● **WORK REQUIRED**
All entries below must be given again word for word.

[Stored data]
-- -- --

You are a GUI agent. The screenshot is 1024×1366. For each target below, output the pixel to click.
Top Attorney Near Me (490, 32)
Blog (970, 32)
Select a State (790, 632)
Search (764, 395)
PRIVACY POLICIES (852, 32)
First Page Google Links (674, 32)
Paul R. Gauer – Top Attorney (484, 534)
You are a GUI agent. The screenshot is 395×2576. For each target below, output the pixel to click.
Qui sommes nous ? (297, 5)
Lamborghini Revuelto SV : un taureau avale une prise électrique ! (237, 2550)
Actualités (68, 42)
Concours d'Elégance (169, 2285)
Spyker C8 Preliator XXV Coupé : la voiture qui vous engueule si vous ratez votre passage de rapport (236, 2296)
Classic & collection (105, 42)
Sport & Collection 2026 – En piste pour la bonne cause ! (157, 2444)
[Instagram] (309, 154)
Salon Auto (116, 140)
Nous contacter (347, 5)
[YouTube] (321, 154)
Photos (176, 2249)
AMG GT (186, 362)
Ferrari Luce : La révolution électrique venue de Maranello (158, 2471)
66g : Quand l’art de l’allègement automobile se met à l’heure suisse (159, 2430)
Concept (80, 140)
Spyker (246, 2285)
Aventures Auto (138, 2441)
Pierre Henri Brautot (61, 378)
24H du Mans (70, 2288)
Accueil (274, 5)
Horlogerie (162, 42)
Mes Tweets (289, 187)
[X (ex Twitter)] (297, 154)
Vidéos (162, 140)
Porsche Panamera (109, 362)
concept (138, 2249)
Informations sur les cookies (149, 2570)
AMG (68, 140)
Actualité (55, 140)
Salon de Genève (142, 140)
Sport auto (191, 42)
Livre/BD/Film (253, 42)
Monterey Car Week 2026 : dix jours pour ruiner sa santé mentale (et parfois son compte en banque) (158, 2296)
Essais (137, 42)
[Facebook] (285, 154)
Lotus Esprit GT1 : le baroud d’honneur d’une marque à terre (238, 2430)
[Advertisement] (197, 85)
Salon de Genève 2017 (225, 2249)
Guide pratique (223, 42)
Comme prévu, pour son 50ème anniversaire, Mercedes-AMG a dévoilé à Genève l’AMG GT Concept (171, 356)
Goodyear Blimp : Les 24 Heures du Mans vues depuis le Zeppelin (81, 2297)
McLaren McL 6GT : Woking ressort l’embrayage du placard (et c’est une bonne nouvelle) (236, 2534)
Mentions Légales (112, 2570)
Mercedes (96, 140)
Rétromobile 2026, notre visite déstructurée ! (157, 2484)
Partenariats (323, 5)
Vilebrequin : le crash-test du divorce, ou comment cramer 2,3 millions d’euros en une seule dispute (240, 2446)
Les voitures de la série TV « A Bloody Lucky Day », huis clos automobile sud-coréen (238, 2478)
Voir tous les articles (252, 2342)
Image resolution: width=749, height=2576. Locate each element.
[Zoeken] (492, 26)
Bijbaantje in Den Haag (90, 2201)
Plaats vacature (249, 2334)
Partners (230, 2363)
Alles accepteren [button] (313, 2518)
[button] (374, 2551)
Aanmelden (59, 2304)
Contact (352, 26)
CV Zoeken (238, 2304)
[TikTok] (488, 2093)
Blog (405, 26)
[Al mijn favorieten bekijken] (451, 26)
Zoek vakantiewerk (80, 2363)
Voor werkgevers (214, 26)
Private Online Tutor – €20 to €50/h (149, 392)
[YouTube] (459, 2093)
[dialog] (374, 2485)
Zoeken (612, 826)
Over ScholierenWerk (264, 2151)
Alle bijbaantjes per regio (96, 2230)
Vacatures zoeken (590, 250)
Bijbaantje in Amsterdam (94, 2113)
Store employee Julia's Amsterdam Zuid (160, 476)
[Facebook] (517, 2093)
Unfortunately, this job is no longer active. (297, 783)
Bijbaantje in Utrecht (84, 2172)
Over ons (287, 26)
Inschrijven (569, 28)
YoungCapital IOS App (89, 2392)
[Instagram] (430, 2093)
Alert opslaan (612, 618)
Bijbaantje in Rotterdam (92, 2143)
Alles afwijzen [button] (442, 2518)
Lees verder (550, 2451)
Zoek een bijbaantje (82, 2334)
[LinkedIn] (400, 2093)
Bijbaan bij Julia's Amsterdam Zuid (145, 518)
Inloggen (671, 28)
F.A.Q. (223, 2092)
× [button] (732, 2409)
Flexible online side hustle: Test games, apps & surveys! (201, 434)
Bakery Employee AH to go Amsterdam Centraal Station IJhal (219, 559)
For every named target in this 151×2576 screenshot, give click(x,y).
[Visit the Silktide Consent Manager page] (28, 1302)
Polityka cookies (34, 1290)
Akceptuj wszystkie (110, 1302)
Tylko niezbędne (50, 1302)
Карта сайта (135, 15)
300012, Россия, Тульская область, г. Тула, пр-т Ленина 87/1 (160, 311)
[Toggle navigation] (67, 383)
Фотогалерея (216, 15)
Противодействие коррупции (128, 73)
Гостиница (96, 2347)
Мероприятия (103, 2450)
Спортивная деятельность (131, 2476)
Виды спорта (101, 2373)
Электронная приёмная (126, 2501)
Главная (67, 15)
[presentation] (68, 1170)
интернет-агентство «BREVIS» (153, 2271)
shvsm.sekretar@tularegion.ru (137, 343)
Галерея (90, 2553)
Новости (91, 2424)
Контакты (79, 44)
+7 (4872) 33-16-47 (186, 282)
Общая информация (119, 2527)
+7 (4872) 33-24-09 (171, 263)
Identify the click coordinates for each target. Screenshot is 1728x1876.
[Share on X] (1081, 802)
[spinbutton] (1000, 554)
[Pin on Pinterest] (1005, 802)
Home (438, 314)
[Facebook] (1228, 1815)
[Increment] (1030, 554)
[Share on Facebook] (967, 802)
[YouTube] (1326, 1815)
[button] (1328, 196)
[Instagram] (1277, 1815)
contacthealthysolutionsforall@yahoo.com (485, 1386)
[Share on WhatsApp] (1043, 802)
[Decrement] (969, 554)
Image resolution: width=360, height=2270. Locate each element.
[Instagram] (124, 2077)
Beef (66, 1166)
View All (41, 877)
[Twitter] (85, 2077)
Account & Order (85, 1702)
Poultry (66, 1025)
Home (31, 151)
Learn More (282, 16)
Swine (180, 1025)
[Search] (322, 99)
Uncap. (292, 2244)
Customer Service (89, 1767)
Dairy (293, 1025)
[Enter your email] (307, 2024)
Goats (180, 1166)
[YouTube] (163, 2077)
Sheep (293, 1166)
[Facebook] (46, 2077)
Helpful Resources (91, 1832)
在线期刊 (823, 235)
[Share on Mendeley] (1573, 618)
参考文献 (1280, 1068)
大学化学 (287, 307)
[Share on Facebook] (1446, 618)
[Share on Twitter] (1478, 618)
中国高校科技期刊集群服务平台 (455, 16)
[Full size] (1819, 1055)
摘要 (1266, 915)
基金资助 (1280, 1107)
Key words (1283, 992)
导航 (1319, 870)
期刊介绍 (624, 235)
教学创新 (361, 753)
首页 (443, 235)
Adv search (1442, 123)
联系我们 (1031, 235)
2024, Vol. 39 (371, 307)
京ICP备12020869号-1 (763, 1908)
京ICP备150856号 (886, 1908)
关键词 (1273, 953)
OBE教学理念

-- -- --

● **SOLUTION**
You are a GUI agent. The screenshot is 1024×1366. For each target below, output the pixel to click.
Top Attorney Near Me (490, 32)
Blog (970, 32)
Select a State (790, 632)
Search (764, 395)
PRIVACY POLICIES (852, 32)
First Page Google Links (674, 32)
Paul R. Gauer – Top Attorney (484, 534)
You are a GUI agent. The screenshot is 395×2576. For each target below, output the pixel to click.
Qui sommes nous ? (297, 5)
Lamborghini Revuelto SV : un taureau avale une prise électrique ! (237, 2550)
Actualités (68, 42)
Concours d'Elégance (169, 2285)
Spyker C8 Preliator XXV Coupé : la voiture qui vous engueule si vous ratez votre passage de rapport (236, 2296)
Classic & collection (105, 42)
Sport & Collection 2026 – En piste pour la bonne cause ! (157, 2444)
[Instagram] (309, 154)
Salon Auto (116, 140)
Nous contacter (347, 5)
[YouTube] (321, 154)
Photos (176, 2249)
AMG GT (186, 362)
Ferrari Luce : La révolution électrique venue de Maranello (158, 2471)
66g : Quand l’art de l’allègement automobile se met à l’heure suisse (159, 2430)
Concept (80, 140)
Spyker (246, 2285)
Aventures Auto (138, 2441)
Pierre Henri Brautot (61, 378)
24H du Mans (70, 2288)
Accueil (274, 5)
Horlogerie (162, 42)
Mes Tweets (289, 187)
[X (ex Twitter)] (297, 154)
Vidéos (162, 140)
Porsche Panamera (109, 362)
concept (138, 2249)
Informations sur les cookies (149, 2570)
AMG (68, 140)
Actualité (55, 140)
Salon de Genève (142, 140)
Sport auto (191, 42)
Livre/BD/Film (253, 42)
Monterey Car Week 2026 : dix jours pour ruiner sa santé mentale (et parfois son compte en banque) (158, 2296)
Essais (137, 42)
[Facebook] (285, 154)
Lotus Esprit GT1 : le baroud d’honneur d’une marque à terre (238, 2430)
[Advertisement] (197, 85)
Salon de Genève 2017 (225, 2249)
Guide pratique (223, 42)
Comme prévu, pour son 50ème anniversaire, Mercedes-AMG a dévoilé à Genève l’AMG GT Concept (171, 356)
Goodyear Blimp : Les 24 Heures du Mans vues depuis le Zeppelin (81, 2297)
McLaren McL 6GT : Woking ressort l’embrayage du placard (et c’est une bonne nouvelle) (236, 2534)
Mentions Légales (112, 2570)
Mercedes (96, 140)
Rétromobile 2026, notre visite déstructurée ! (157, 2484)
Partenariats (323, 5)
Vilebrequin : le crash-test du divorce, ou comment cramer 2,3 millions d’euros en une seule dispute (240, 2446)
Les voitures de la série TV « A Bloody Lucky Day », huis clos automobile sud-coréen (238, 2478)
Voir tous les articles (252, 2342)
Image resolution: width=749, height=2576. Locate each element.
[Zoeken] (492, 26)
Bijbaantje in Den Haag (90, 2201)
Plaats vacature (249, 2334)
Partners (230, 2363)
Alles accepteren [button] (313, 2518)
[button] (374, 2551)
Aanmelden (59, 2304)
Contact (352, 26)
CV Zoeken (238, 2304)
[TikTok] (488, 2093)
Blog (405, 26)
[Al mijn favorieten bekijken] (451, 26)
Zoek vakantiewerk (80, 2363)
Voor werkgevers (214, 26)
Private Online Tutor – €20 to €50/h (149, 392)
[YouTube] (459, 2093)
[dialog] (374, 2485)
Zoeken (612, 826)
Over ScholierenWerk (264, 2151)
Alle bijbaantjes per regio (96, 2230)
Vacatures zoeken (590, 250)
Bijbaantje in Amsterdam (94, 2113)
Store employee Julia's Amsterdam Zuid (160, 476)
[Facebook] (517, 2093)
Unfortunately, this job is no longer active. (297, 783)
Bijbaantje in Utrecht (84, 2172)
Over ons (287, 26)
Inschrijven (569, 28)
YoungCapital IOS App (89, 2392)
[Instagram] (430, 2093)
Alert opslaan (612, 618)
Bijbaantje in Rotterdam (92, 2143)
Alles afwijzen [button] (442, 2518)
Lees verder (550, 2451)
Zoek een bijbaantje (82, 2334)
[LinkedIn] (400, 2093)
Bijbaan bij Julia's Amsterdam Zuid (145, 518)
Inloggen (671, 28)
F.A.Q. (223, 2092)
× [button] (732, 2409)
Flexible online side hustle: Test games, apps & surveys! (201, 434)
Bakery Employee AH to go Amsterdam Centraal Station IJhal (219, 559)
For every named target in this 151×2576 screenshot, give click(x,y).
[Visit the Silktide Consent Manager page] (28, 1302)
Polityka cookies (34, 1290)
Akceptuj wszystkie (110, 1302)
Tylko niezbędne (50, 1302)
Карта сайта (135, 15)
300012, Россия, Тульская область, г. Тула, пр-т Ленина 87/1 (160, 311)
[Toggle navigation] (67, 383)
Фотогалерея (216, 15)
Противодействие коррупции (128, 73)
Гостиница (96, 2347)
Мероприятия (103, 2450)
Спортивная деятельность (131, 2476)
Виды спорта (101, 2373)
Электронная приёмная (126, 2501)
Главная (67, 15)
[presentation] (68, 1170)
интернет-агентство «BREVIS» (153, 2271)
shvsm.sekretar@tularegion.ru (137, 343)
Галерея (90, 2553)
Новости (91, 2424)
Контакты (79, 44)
+7 (4872) 33-16-47 (186, 282)
Общая информация (119, 2527)
+7 (4872) 33-24-09 (171, 263)
Identify the click coordinates for each target. Screenshot is 1728x1876.
[Share on X] (1081, 802)
[spinbutton] (1000, 554)
[Pin on Pinterest] (1005, 802)
Home (438, 314)
[Facebook] (1228, 1815)
[Increment] (1030, 554)
[Share on Facebook] (967, 802)
[YouTube] (1326, 1815)
[button] (1328, 196)
[Instagram] (1277, 1815)
contacthealthysolutionsforall@yahoo.com (485, 1386)
[Share on WhatsApp] (1043, 802)
[Decrement] (969, 554)
Image resolution: width=360, height=2270. Locate each element.
[Instagram] (124, 2077)
Beef (66, 1166)
View All (41, 877)
[Twitter] (85, 2077)
Account & Order (85, 1702)
Poultry (66, 1025)
Home (31, 151)
Learn More (282, 16)
Swine (180, 1025)
[Search] (322, 99)
Uncap. (292, 2244)
Customer Service (89, 1767)
Dairy (293, 1025)
[Enter your email] (307, 2024)
Goats (180, 1166)
[YouTube] (163, 2077)
Sheep (293, 1166)
[Facebook] (46, 2077)
Helpful Resources (91, 1832)
在线期刊 (823, 235)
[Share on Mendeley] (1573, 618)
参考文献 (1280, 1068)
大学化学 (287, 307)
[Share on Facebook] (1446, 618)
[Share on Twitter] (1478, 618)
中国高校科技期刊集群服务平台 (455, 16)
[Full size] (1819, 1055)
摘要 (1266, 915)
基金资助 (1280, 1107)
Key words (1283, 992)
导航 (1319, 870)
期刊介绍 (624, 235)
教学创新 (361, 753)
首页 (443, 235)
Adv search (1442, 123)
联系我们 (1031, 235)
2024, Vol. 39 (371, 307)
京ICP备12020869号-1 (763, 1908)
京ICP备150856号 (886, 1908)
关键词 (1273, 953)
OBE教学理念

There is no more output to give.